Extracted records
________________________

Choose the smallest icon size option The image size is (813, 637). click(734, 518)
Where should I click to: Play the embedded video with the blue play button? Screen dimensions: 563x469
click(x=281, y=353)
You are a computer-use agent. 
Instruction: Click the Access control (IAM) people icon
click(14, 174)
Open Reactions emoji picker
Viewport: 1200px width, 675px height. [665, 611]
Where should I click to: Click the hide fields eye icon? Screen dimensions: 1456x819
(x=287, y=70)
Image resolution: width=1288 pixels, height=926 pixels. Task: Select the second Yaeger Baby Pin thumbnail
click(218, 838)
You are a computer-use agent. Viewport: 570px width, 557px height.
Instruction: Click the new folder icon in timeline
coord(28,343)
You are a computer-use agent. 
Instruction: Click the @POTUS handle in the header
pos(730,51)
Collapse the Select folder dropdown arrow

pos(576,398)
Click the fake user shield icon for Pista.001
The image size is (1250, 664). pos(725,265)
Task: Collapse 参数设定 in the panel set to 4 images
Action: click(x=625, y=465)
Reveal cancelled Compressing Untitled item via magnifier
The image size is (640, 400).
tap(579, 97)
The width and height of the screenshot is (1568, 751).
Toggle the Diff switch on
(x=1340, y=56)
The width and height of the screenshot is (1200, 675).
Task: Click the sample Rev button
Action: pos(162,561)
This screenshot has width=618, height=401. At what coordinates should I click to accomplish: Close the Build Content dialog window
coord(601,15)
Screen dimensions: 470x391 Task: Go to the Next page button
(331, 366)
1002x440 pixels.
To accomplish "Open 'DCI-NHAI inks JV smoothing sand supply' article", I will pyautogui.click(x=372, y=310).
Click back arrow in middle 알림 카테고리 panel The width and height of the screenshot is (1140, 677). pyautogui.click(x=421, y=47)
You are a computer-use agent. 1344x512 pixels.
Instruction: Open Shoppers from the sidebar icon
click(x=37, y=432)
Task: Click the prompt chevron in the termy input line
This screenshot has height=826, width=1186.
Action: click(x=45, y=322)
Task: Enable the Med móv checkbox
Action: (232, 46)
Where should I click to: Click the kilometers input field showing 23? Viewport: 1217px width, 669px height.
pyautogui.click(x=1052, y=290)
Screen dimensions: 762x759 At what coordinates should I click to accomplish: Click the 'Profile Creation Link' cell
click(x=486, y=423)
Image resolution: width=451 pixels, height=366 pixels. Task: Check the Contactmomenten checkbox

________________________

§ WHAT THE TASK REQUIRES
Pull out every line of the entries that includes the word "computer".

§ ANSWER AREA
You are a computer-use agent. 
You are a computer-use agent. Viewport: 570px width, 557px height.
You are a computer-use agent. 
You are a computer-use agent. 1344x512 pixels.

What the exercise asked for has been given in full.